Insurers make more profit on bonds and mortgages
The life and annuity insurance segment’s bond portfolio yield hit its highest level in the past decade in 2024, increasing 22 basis points to 4.79 per cent, a new AM Best report reveals.
At the same time, an increase in schedule BA assets and mortgage loans has come at the expense of bond portfolio allocations, which have fallen nearly seven percentage points since 2015.
AM Best’s report, US Life/Annuity Insurers Embrace Alternatives and Mortgages in 2024 stated that the life and annuity segment’s overall portfolio yield increased year over year by more than 25 basis points to 4.91 per cent as older maturing bonds were replaced with new bonds yielding higher rates and new mortgages issued at higher rates.
Net investment income for the life and annuity segment increased by 10 per cent in 2024 to $246.9 billion, slightly higher than the 9 per cent year-over-year increase recorded in 2023.
In addition, according to the report, mortgage loan portfolios have grown considerably over the past decade, and at year-end 2024 accounted for 14 per cent of invested assets.
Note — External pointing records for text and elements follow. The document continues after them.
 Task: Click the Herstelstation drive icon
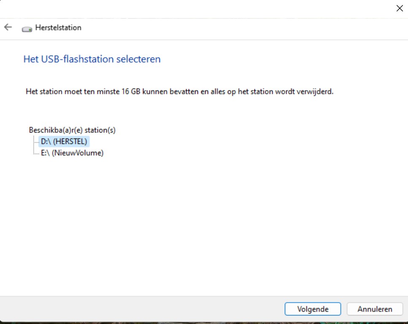(x=27, y=28)
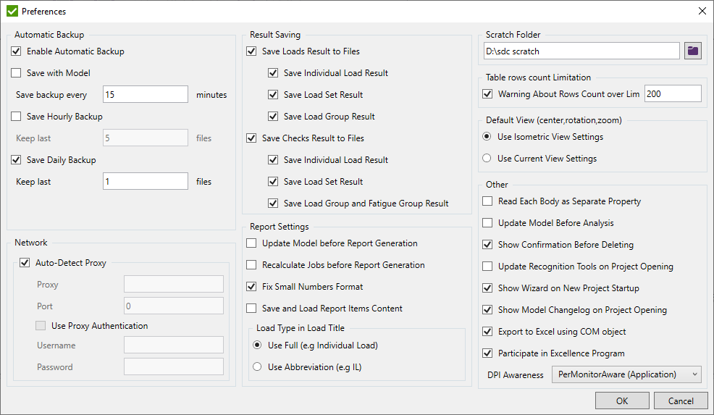Click the Scratch Folder browse icon
The image size is (714, 415).
pyautogui.click(x=694, y=51)
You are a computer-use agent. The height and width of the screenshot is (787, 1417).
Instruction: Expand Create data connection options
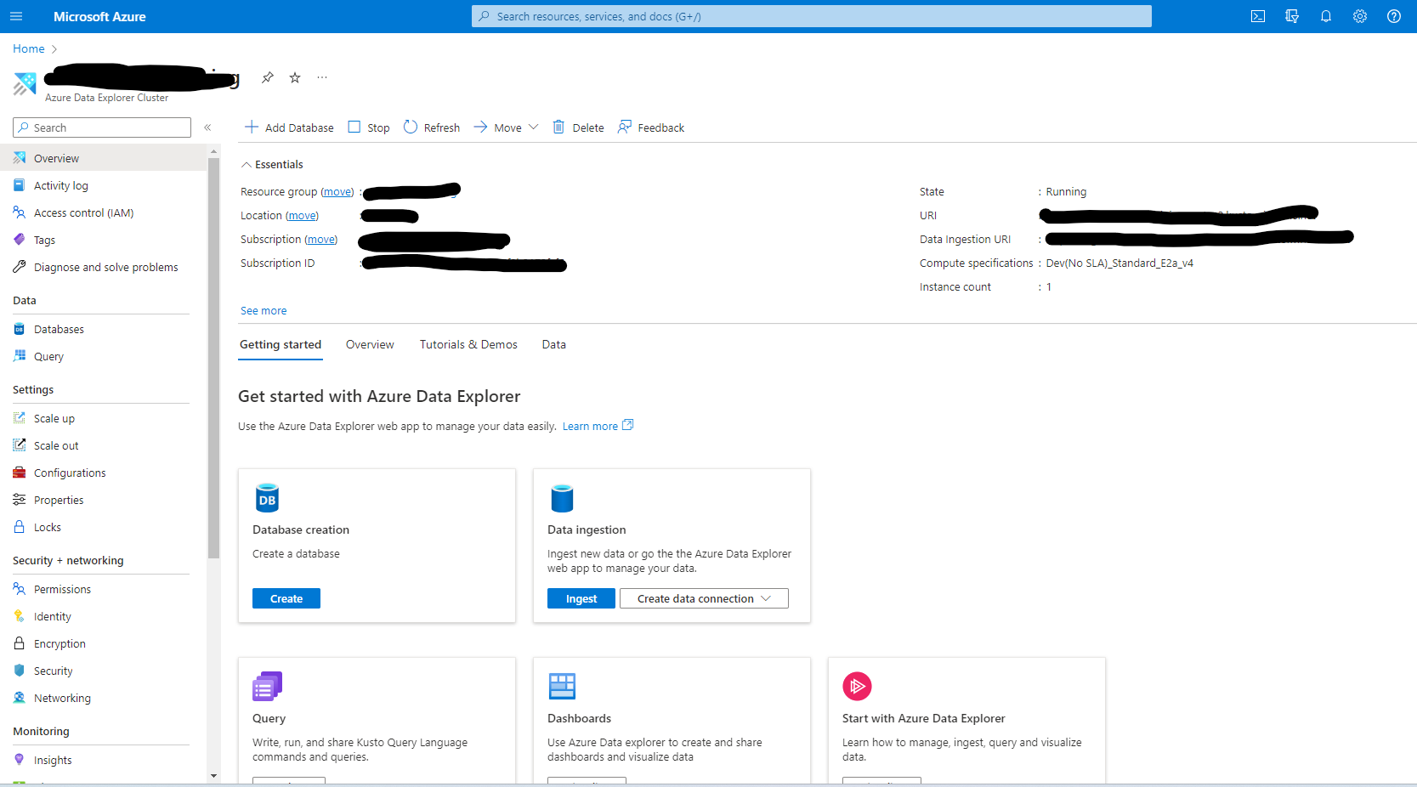click(703, 598)
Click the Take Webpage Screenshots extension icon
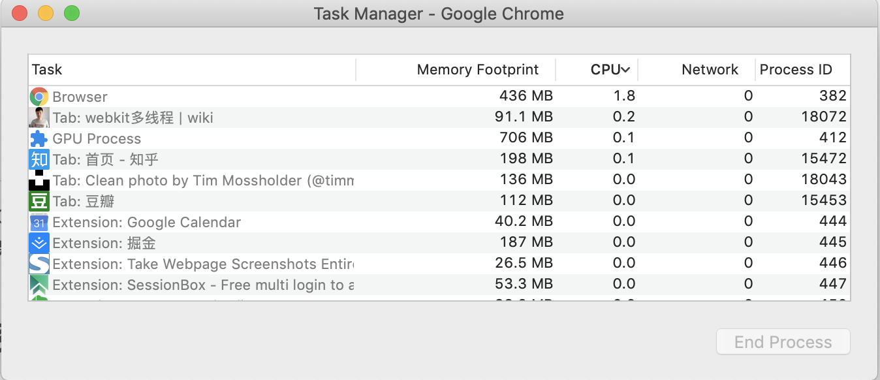Screen dimensions: 880x380 [39, 264]
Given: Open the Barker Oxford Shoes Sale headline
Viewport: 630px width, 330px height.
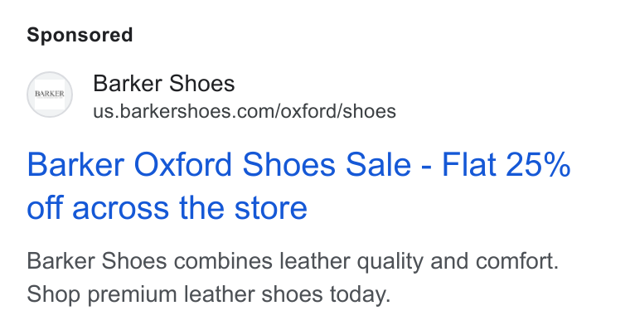Looking at the screenshot, I should click(298, 186).
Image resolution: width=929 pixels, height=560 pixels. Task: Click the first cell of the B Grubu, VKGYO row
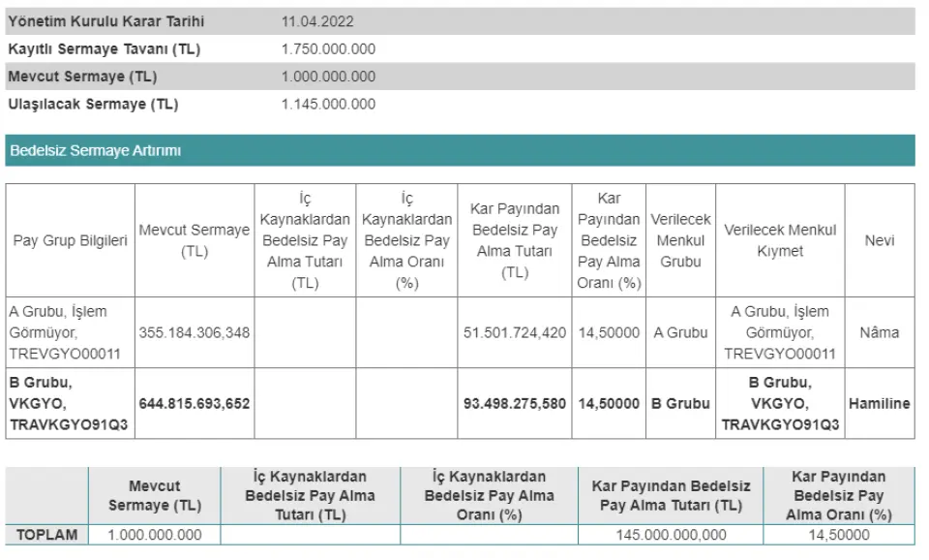point(70,403)
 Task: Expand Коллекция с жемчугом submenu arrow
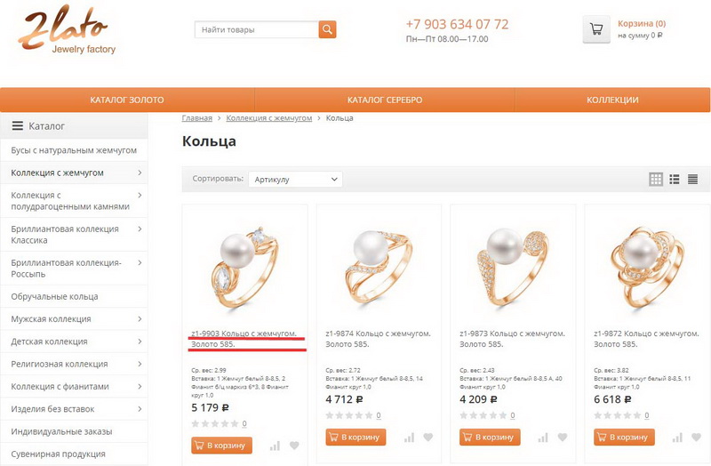coord(140,173)
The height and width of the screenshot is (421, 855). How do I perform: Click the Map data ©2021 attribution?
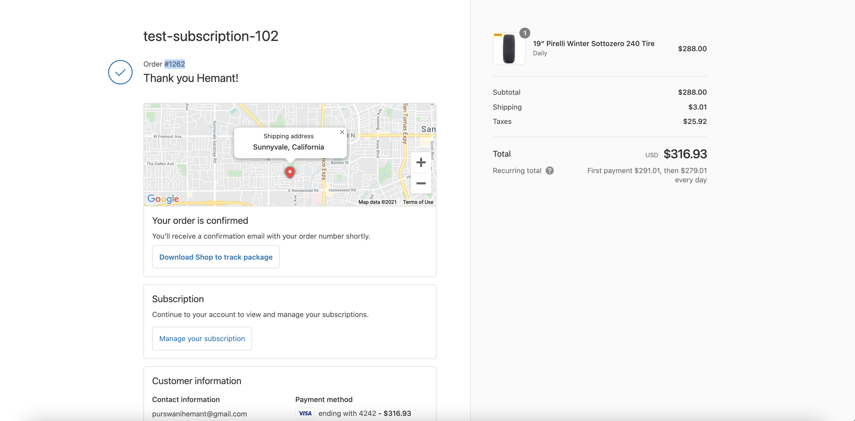[377, 202]
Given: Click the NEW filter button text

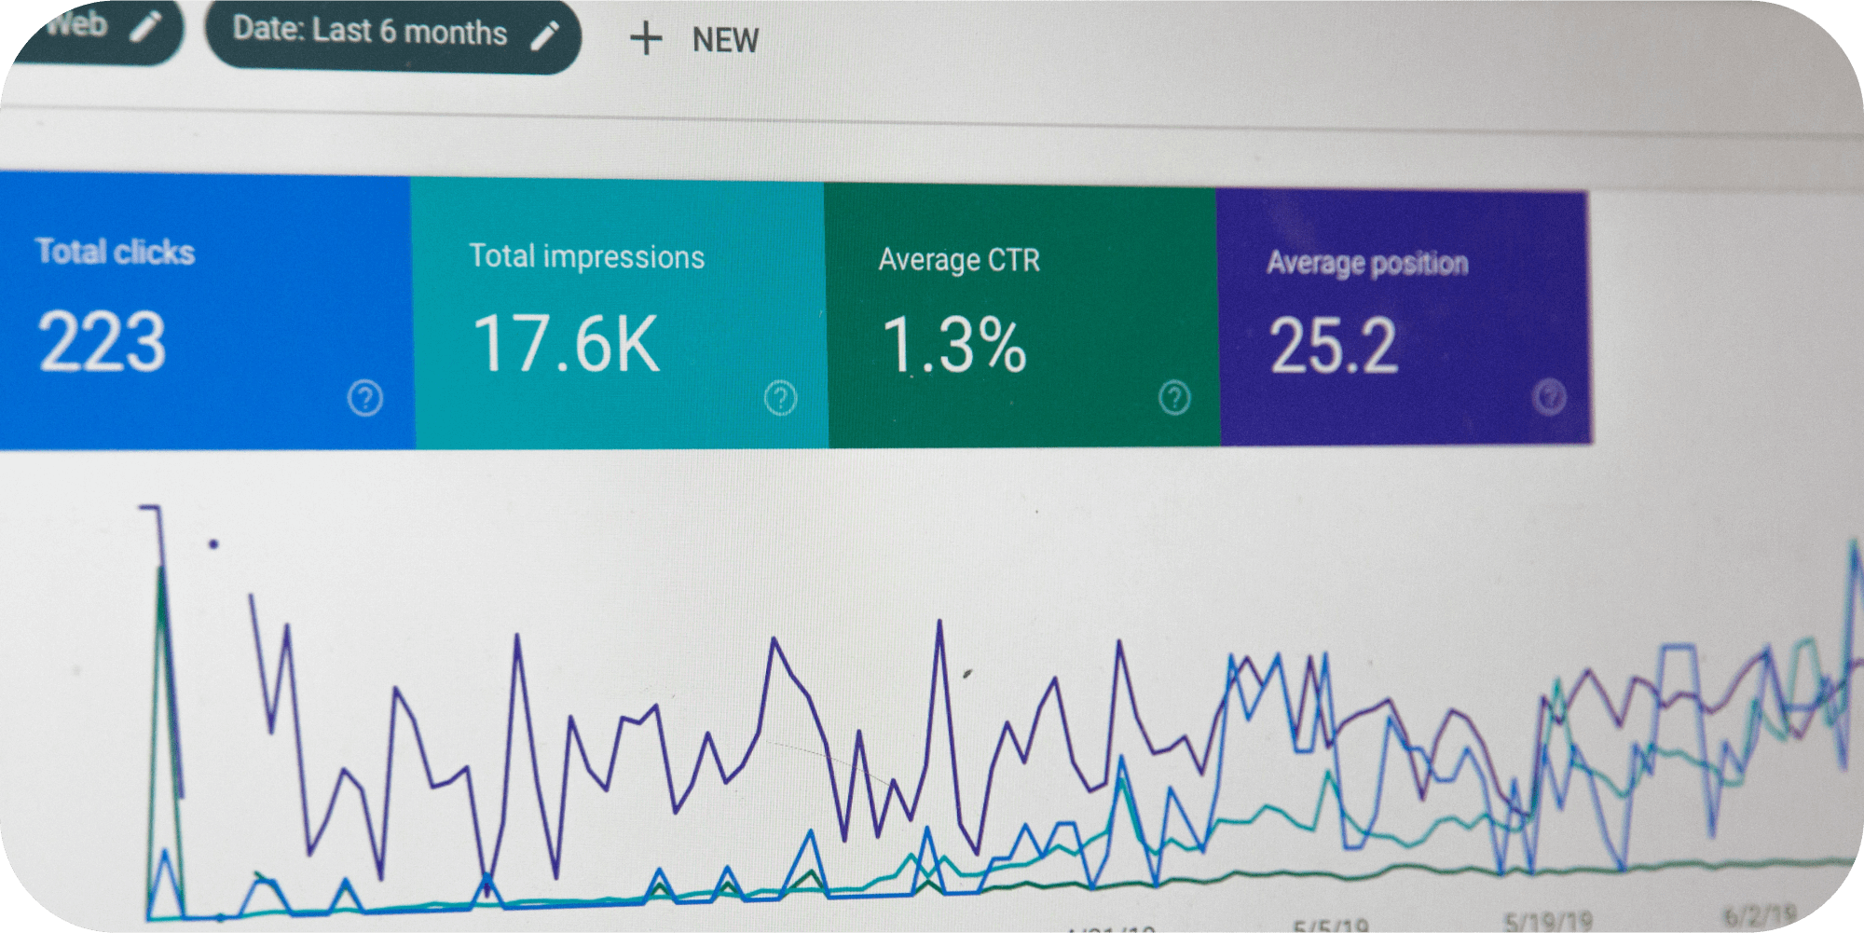Looking at the screenshot, I should 725,41.
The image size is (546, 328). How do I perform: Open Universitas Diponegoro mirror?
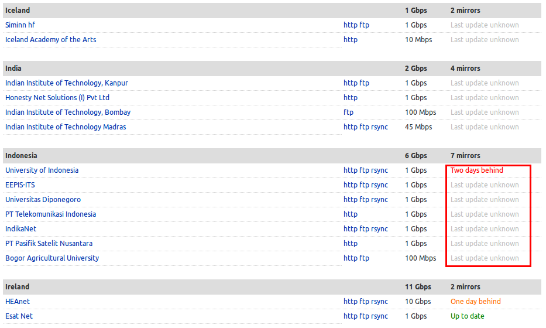pyautogui.click(x=43, y=200)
“Mortgage loan holdings have nearly doubled in the last 10 years, although the quality of mortgages in good standing continues to deteriorate as economic conditions impact debt service coverage and loan-to-value ratios, in addition to residential mortgages constituting a greater share of the portfolio,” said Kaitlin Piasecki, a research analyst for AM Best.
The report noted that alternative asset allocations continued to grow as insurers seeking higher-yielding assets in the low interest-rate environment have expanded investments into private equity funds and alternatives such as private credit.
Jason Hopper, AM Best’s associate director, industry research and analytics, said the majority of private credit lies in senior notes and term loans. However, structured private credit, particularly collateralised loan obligations, has grown.
“The amount of private credit on life and annuity insurers’ balance sheets, as well as the expertise required to manage the risk exposure of these holdings, raises the question of how much larger allocations to private credit can become,” he said.